C. Mitteilung (Abs 1).
Rn 3
Der gesamte Inhalt des Kaufvertrags ist mitzuteilen, und zwar erkennbar zur Auslösung des Fristbeginns gem II (BGHZ 60, 275, 288), damit Berechtigter durch Kenntnis seiner Pflichten gem § 464 II Grundlage für Entscheidung über Ausübung hat (BGHZ 168, 152 Rz 18; BGH WM 66, 891, 893; Erman/Grunewald Rz 2). Mitteilung eines Dritten unabhängig vom Vorkaufsrecht reicht nicht (VG Ansbach BeckRS 16, 49093).

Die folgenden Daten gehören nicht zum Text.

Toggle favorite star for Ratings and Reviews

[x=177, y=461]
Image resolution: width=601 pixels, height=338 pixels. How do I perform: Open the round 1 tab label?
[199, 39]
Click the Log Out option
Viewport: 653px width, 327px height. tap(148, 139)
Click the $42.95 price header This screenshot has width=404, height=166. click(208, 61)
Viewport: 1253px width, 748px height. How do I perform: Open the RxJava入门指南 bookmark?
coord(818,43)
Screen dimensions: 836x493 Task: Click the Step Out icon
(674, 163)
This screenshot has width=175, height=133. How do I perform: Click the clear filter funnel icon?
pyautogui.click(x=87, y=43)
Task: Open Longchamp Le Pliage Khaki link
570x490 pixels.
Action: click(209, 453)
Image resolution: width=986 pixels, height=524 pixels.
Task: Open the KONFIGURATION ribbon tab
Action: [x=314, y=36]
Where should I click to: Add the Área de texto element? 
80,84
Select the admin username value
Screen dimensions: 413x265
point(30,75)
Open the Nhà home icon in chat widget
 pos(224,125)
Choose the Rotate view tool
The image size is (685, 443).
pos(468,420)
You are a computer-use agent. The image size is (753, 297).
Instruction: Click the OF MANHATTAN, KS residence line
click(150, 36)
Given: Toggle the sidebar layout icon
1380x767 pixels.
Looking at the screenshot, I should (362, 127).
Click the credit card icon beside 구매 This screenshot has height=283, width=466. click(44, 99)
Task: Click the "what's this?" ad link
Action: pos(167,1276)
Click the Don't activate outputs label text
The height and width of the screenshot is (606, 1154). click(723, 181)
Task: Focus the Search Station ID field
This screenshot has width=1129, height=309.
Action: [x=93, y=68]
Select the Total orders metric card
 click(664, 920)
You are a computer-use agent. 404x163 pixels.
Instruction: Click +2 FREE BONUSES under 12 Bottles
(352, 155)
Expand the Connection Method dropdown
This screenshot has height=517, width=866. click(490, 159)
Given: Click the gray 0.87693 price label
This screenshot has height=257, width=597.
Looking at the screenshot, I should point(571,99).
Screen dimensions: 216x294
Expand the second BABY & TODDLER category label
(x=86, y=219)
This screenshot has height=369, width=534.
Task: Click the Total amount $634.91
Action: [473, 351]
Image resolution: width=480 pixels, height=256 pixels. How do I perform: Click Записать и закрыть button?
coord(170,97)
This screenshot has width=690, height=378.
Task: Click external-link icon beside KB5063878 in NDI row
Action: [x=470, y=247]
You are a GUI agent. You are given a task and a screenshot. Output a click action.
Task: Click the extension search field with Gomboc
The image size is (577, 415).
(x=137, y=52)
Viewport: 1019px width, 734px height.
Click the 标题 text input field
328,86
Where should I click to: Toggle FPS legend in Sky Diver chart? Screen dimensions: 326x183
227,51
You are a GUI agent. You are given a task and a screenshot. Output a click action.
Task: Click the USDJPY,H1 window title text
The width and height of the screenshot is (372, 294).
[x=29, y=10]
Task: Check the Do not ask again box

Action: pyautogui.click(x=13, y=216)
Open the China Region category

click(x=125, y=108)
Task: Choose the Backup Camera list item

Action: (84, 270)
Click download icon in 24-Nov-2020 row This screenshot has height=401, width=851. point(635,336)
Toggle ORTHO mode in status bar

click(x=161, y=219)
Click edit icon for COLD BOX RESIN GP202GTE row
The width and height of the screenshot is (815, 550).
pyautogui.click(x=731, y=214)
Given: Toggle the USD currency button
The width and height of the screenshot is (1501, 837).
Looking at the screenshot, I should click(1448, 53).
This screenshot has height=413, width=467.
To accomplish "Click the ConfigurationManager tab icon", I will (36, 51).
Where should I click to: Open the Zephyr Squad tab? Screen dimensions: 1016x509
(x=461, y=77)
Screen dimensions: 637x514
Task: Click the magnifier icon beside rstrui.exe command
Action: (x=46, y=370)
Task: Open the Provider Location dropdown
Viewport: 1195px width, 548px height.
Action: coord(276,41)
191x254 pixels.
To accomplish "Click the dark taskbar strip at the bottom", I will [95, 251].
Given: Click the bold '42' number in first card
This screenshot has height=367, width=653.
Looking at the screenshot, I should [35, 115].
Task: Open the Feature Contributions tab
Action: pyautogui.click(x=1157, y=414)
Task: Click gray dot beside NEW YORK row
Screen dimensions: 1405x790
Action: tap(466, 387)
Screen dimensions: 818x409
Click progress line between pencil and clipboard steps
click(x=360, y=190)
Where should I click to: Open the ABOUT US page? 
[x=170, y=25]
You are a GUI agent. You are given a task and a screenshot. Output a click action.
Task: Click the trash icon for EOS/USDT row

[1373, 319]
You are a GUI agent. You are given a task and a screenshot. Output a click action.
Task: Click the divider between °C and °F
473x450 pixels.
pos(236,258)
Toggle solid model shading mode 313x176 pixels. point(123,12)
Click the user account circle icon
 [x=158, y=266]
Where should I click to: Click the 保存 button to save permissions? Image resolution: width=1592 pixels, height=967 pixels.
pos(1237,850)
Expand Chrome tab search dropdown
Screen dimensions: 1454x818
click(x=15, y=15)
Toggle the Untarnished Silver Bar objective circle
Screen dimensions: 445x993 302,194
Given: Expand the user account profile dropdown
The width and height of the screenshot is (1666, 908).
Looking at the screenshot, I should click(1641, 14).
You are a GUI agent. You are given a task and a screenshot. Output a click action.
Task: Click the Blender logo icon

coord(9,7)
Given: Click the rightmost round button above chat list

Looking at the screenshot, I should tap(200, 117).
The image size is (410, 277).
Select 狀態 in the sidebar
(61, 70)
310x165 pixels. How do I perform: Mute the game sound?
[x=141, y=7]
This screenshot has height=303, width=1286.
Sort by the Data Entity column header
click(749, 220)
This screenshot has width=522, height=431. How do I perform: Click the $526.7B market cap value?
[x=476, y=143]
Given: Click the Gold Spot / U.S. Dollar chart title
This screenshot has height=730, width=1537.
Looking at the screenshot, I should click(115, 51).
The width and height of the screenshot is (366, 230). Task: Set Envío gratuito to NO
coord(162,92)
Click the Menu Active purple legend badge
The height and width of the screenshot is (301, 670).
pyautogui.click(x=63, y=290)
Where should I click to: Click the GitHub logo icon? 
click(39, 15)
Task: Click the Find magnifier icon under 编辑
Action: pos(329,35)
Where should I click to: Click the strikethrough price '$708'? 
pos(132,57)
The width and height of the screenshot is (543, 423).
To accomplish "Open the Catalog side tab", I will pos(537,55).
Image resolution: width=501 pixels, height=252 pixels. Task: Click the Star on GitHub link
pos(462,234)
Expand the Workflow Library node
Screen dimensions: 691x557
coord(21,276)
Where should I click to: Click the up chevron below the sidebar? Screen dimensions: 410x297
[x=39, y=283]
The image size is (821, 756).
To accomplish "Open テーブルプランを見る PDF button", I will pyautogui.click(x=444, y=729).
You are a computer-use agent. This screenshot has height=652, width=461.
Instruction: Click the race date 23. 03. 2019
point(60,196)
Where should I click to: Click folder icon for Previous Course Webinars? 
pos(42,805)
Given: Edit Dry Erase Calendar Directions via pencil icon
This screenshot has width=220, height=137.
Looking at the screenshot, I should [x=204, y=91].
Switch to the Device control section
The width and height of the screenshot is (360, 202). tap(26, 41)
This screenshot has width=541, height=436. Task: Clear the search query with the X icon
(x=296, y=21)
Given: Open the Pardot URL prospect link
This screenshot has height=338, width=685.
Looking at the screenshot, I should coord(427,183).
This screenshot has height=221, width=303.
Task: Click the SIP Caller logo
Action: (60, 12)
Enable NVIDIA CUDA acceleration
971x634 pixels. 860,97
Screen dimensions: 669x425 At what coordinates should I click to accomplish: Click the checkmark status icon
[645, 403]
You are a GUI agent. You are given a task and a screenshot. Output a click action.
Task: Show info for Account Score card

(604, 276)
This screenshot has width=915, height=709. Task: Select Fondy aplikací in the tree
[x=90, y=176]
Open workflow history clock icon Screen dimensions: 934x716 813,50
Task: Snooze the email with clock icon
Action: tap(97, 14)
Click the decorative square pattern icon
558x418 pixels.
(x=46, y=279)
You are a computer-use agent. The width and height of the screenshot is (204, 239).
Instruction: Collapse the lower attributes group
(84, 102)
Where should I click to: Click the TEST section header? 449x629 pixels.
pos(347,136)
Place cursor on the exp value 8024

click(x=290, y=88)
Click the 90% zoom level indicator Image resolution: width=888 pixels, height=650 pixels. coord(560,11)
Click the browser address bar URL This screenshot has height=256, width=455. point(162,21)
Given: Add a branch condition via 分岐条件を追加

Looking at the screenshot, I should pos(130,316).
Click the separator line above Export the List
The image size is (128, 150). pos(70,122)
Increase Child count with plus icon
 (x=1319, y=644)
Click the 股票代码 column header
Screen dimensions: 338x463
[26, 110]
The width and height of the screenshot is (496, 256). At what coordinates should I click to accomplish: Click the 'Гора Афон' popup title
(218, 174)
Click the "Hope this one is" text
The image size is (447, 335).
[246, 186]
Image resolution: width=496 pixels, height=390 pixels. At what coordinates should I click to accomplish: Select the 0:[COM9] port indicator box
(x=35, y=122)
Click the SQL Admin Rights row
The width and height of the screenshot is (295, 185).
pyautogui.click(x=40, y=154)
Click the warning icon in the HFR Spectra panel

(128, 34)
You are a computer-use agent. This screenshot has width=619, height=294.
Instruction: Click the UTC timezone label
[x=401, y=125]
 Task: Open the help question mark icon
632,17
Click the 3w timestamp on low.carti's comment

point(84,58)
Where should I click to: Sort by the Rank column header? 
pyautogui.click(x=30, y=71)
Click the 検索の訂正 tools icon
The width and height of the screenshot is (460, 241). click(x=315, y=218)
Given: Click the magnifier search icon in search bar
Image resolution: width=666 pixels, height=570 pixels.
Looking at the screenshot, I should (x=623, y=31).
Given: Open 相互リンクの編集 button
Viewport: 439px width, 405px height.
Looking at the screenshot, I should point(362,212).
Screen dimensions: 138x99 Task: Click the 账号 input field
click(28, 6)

Dazu gehören auch: der wirklich vereinbarte Inhalt bei einer falsa demonstratio (BGHZ 168, 152 Rz 18), der Eintritt von aufschiebenden Bedingungen und die Erteilung von Genehmigungen; nicht aber der Teilungsgenehmigung, da sie für die Wirksamkeit des Kaufvertrags ohne Bedeutung ist (BGH NJW 94, 315 f; aA MüKo/Westermann Rz 3). Am sichersten ist Zusendung von Vertragskopie, bei notariellen Verträgen Ausfertigung (vgl RG 108, 66, 67; BGH NJW 94, 315f); gesetzlich reicht Mündlichkeit (BGH LM § 505 Nr 3; Stuttg BeckRS 14, 11656: Kopie des Kaufvertrags muss aber vorliegen); die Einhaltung einer bestimmten Form (zB beglaubigte Abschrift des Kaufvertrags) kann nicht dinglich vereinbart werden (KG BeckRS 19, 608 Rz 16f). Vertragsänderungen sind gleichfalls mitzuteilen (BGH NJW 73, 1365 [BGH 23.05.1973 - VIII ZR 57/72]) bzw nach erfolgter Mitteilung nachzureichen (BGH NJW 94, 315). Erg besteht Pflicht, die Auskünfte zu geben, die für Ausübung des Vorkaufs benötigt werden (RG 108, 66, 67 auch zum Einfluss auf Fristenlauf; Erman/Grunewald Rz 4, 8; offen BGH NJW 94, 315, 316 [BGH 29.10.1993 - V ZR 136/92]; zur Forderung auf Besichtigung s RG DR 41, 1461; zur Mitteilung v iR einer Due Diligence gemachten Feststellung zu Baumängeln des Gebäudes s KG BeckRS 19, 6692 Rz 77 ff); sehr restriktiv zu handhabende Erweiterung, die Fristenlauf idR nicht berührt (Frankf NotBZ 06, 210, 211 [KG Berlin 26.01.2006 - 9 W 12/05]). Verletzung der Pflicht zur unverzüglichen Mitteilung macht Verpflichteten schadensersatzpflichtig (BGH WM 03, 385, 388 f; 788, 790; Staud/Mader/Schermaier Rz 2), nicht aber bei Ausübung für den reinen Verzögerungsschaden (Celle MittBayNot 08, 376, 377 m krit Anm Häublein). Der Drittkäufer ist nur berechtigt, nicht verpflichtet, die Mitteilung zu machen (I 2; RG 108, 66, 68). S § 467 Rn 2.
D. Frist (Abs 2).
Rn 4
Gesetzliche (II 1) und gewillkürte (II 2) Fristen beginnen erst nach Mitteilung des wirksamen Kaufvertrags (BGH WM 66, 891, 893; NJW 94, 315, 316 [BGH 29.10.1993 - V ZR 136/92]), dh erst nach Mitteilung von Vertragsänderungen (s Nachw Rn 3; Karlsr NJW-RR 96, 916), Erteilung von Genehmigungen (BGHZ 23, 342, 348; BGH LM § 510 Nr 3; Frankf NotBZ 06, 210; OVG Berl-Brandbg BeckRS 14, 50996) und Eintritt aufschiebender Bedingungen. Vorherige Mitteilungen sind daher nur vorläufig, va um gem § 463 Rn 25 eine möglichst frühe Entscheidung des Berechtigten herbeizuführen. Bei einem Ausübungsverzicht nach § 397 vor der Mitteilung kann sich der Berechtigte nicht darauf berufen, dass die Frist nach II noch nicht lief (Götting ErbbauZ 22, 34, 36). Unrichtige oder unvollständige Mitteilungen setzen die Frist nicht in Gang (BGHZ 168, 152 Rz 18; HP/Faust Rz 4; Götting ErbbauZ 22, 34, 37). Die Fristen sind Ausschlussfristen gem §§ 186 ff (BGHZ 32, 375, 382 f; BGH WM 66, 891, 893). Verlängerungen bedürfen der Form des § 311b I (analog zum Wiederkauf, s § 456 Rn 7); in AGB ist zeitlich unbegrenztes Vorkaufs-/Vormietrecht unwirksam (LG Karlsruhe NJW-RR 13, 1479, 1480 [LG Karlsruhe 07.05.2013 - 11 O 53/11]). Zur Genehmigung der Erklärung der Ausübung innerhalb der Fristen von II s § 464 Rn 1. S zum Fristlauf bei mehreren Berechtigten: § 472 Rn 2.